Rachel Harris Larson (née Harris) was an American chemist and dental researcher who studied the interrelationships of genetics, nutrition, and bacteriology in dental caries. She was the first female scientist at the National Institute of Dental and Craniofacial Research where she worked from 1942 until her retirement in 1977.

== Early life and education ==
A native of Wake Forest, North Carolina, Rachel Harris Larson was the oldest daughter and had 4 siblings. She graduated from Appalachian State Teacher's College and worked as a social worker and mathematics and general science teacher. In the summer of 1943, after her younger sister Dorothy "Dot" Murphy graduated from business college, she received a civil service appointment in Washington, D.C. Larson decided to accompany her sister and look for a job in chemical research. She started working as a laboratory technician in the industrial hygiene laboratory at the National Institutes of Health (NIH). Larson worked by day at the NIH laboratories; nights and weekends, she studied toward her M.S. and Ph.D. degrees in chemistry at Georgetown University.
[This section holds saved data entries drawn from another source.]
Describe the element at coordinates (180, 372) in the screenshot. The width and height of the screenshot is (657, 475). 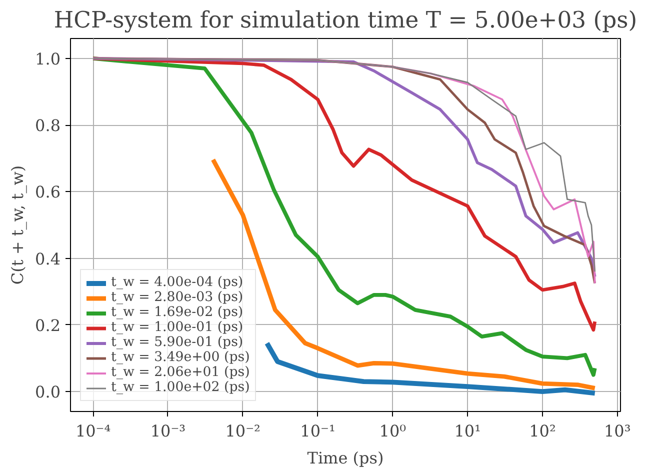
I see `legend-label: t_w = 2.06e+01 (ps)` at that location.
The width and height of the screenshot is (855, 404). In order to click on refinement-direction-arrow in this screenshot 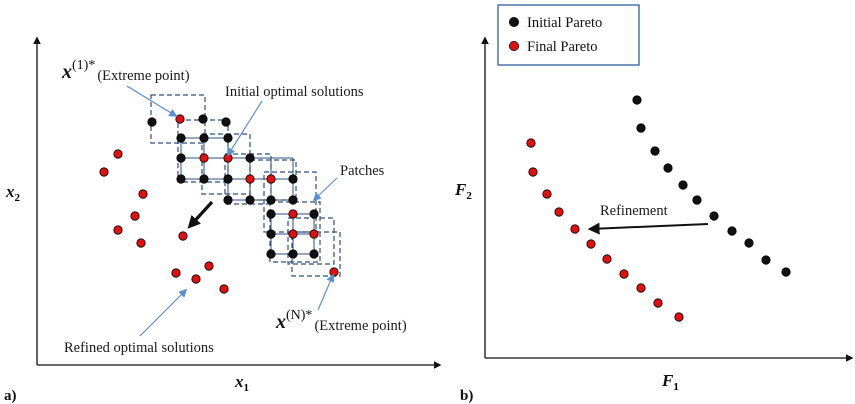, I will do `click(200, 214)`.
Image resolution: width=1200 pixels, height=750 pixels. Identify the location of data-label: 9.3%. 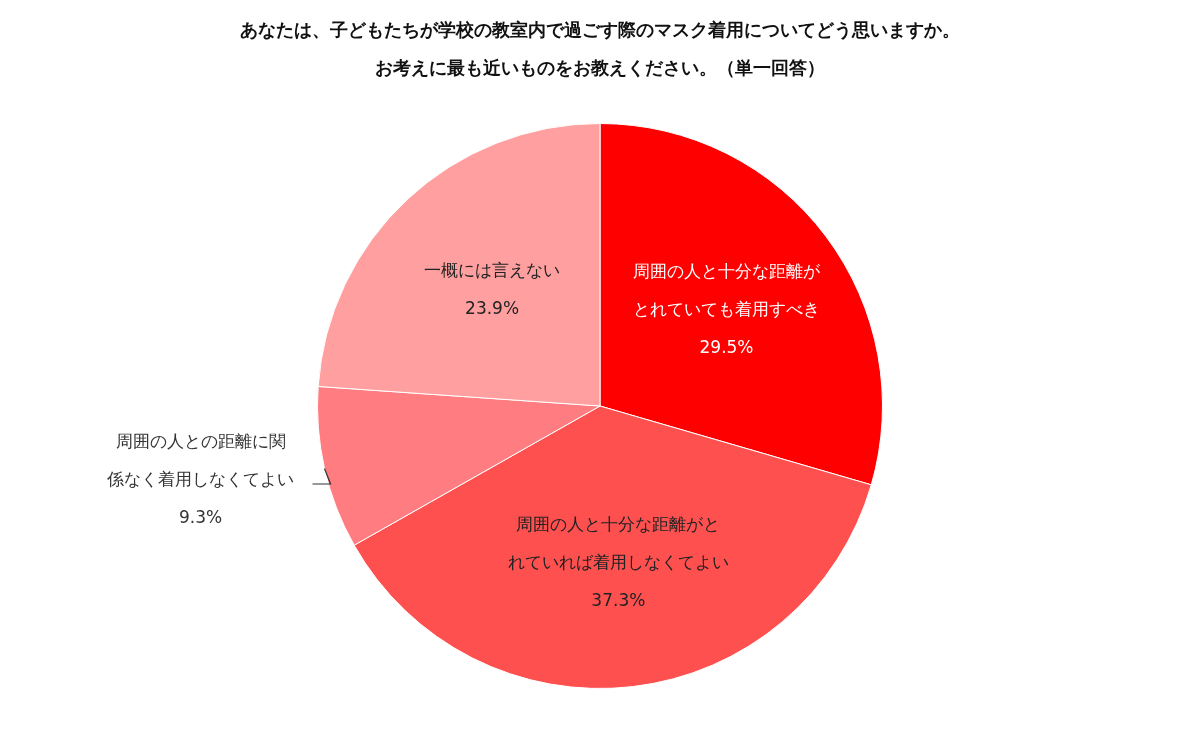
(200, 518).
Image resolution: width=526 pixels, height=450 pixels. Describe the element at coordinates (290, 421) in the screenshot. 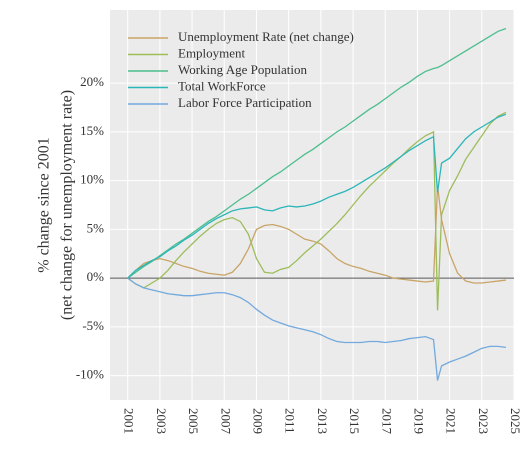

I see `x-tick-label: 2011` at that location.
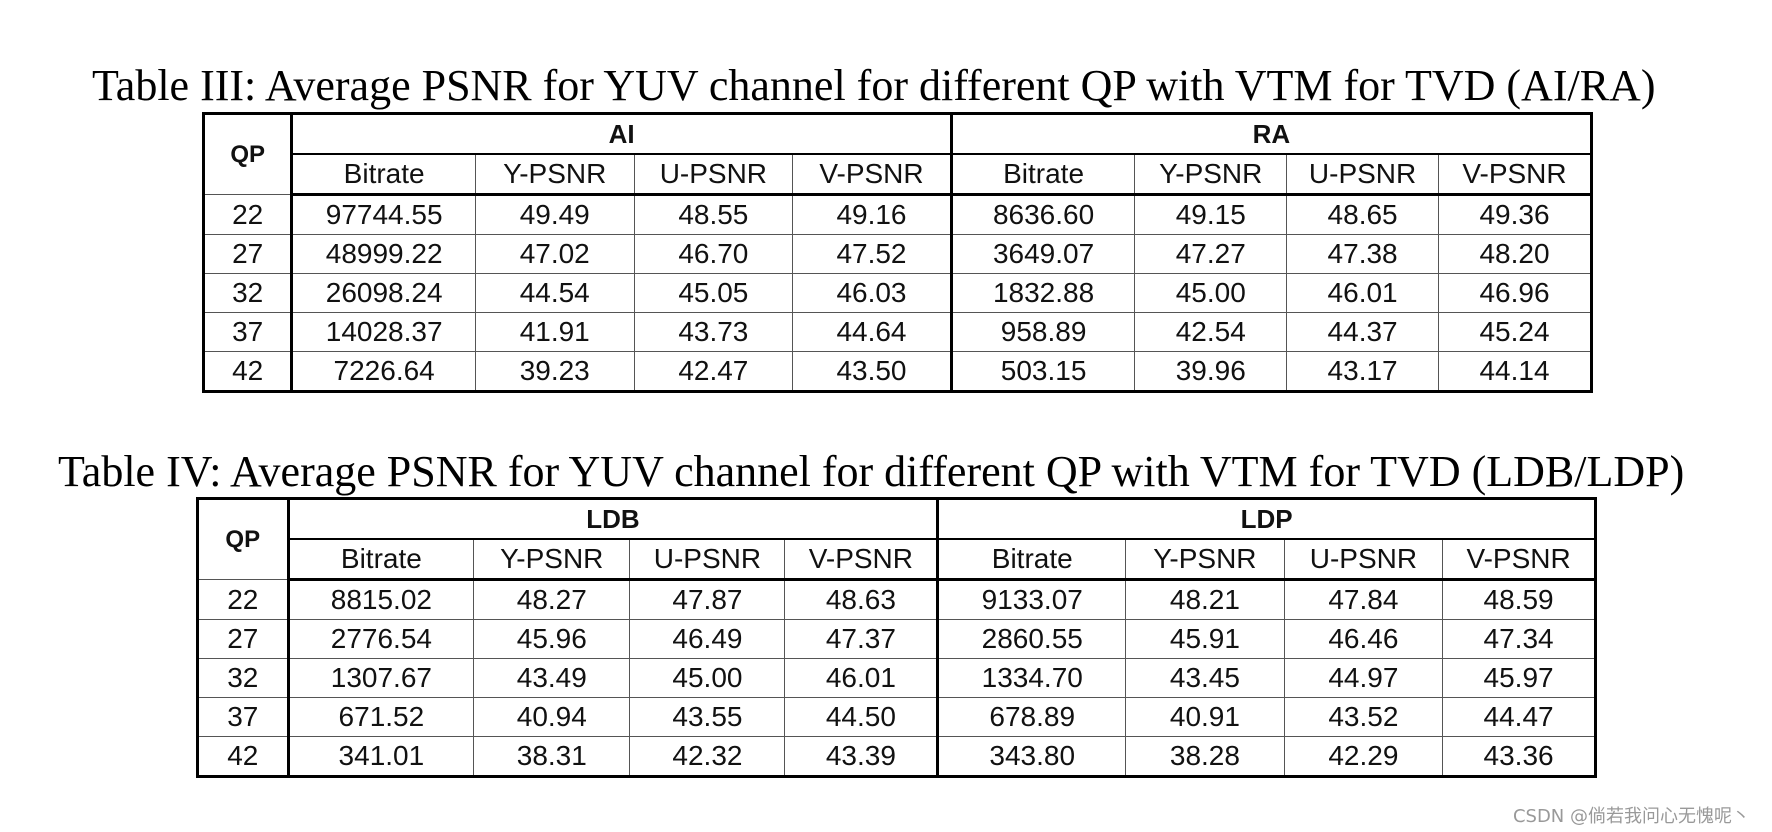 The image size is (1772, 832). Describe the element at coordinates (1362, 332) in the screenshot. I see `value-cell: 44.37` at that location.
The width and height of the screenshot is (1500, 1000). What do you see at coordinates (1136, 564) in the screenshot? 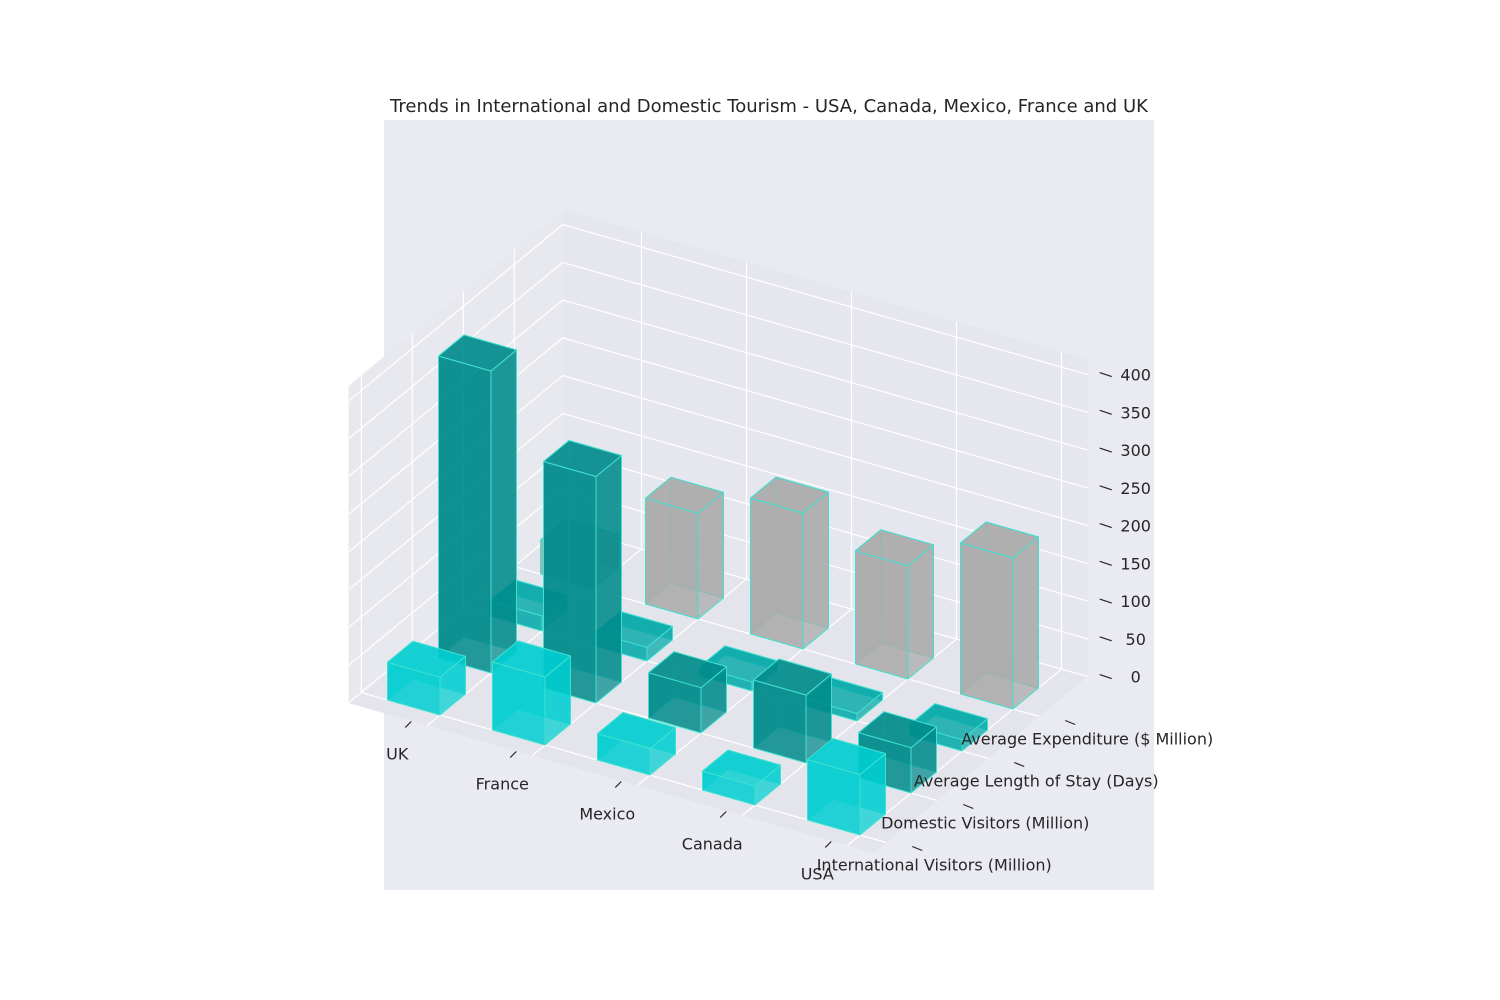
I see `z-tick-label: 150` at bounding box center [1136, 564].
Her 1958 dissertation was titled Ethylenediaminetetraacetic acid as a caries potentiating agent in the rat.

== Career and research ==
Larson was the first female scientist at the National Institute of Dental and Craniofacial Research (NIDR) where she researched in the dental caries section. Larson's studies at the NIDR on the interrelationships of genetics, nutrition, and bacteriology in dental caries in experimental animals brought her international recognition. She was a fellow of the American College of Dentists and presented a DHEW superior service honor award. Larson and her sister retired from NIH in 1977.

== Personal life ==
Larson met her husband, Philip Larson on a cruise in Bermuda. She was widowed after 10 years of marriage. She remarried in 1971 to John W. Henry but continued to use the surname Larson to retain her established identity in the scientific community and literature. After retirement, she did volunteer work in the Washington area and spent time with husband at their mountain cottage near Front Royal, Virginia.